-- Input for this task --
--- START ---

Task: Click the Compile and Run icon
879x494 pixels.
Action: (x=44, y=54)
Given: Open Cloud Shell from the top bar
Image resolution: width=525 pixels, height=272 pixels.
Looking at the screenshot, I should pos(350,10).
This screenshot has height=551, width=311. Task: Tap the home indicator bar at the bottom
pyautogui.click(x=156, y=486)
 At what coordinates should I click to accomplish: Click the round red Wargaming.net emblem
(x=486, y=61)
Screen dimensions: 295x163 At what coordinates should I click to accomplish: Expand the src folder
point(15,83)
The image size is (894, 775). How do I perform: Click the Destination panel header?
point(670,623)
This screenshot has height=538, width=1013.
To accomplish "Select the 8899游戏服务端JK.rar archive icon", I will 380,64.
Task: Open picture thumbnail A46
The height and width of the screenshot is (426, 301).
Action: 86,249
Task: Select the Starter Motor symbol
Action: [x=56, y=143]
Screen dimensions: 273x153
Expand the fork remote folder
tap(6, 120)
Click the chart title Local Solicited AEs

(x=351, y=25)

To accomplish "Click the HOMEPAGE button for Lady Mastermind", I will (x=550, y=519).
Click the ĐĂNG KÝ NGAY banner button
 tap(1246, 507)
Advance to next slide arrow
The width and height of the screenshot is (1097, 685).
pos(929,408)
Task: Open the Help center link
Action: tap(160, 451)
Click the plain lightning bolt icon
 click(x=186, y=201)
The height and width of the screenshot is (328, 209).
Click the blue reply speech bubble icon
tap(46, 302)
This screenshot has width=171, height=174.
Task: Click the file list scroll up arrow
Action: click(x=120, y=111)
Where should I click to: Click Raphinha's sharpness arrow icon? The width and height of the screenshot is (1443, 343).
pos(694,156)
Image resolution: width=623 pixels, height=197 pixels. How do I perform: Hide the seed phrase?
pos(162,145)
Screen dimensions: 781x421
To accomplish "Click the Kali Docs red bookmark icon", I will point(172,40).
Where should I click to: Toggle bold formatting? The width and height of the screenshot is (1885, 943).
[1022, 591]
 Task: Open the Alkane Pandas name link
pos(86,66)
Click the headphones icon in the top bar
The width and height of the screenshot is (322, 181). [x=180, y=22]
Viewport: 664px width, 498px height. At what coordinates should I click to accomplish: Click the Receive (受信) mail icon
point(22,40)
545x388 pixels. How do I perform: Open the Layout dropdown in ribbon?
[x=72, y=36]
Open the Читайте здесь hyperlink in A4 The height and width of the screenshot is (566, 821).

--- END ---

-- Your task --
Only lines containing the string "will" belong in the answer; find them in the data above and copy them.

-- The answer --
To accomplish "Select the 8899游戏服务端JK.rar archive icon", I will 380,64.
To accomplish "Click the HOMEPAGE button for Lady Mastermind", I will (x=550, y=519).
To accomplish "Click the Kali Docs red bookmark icon", I will point(172,40).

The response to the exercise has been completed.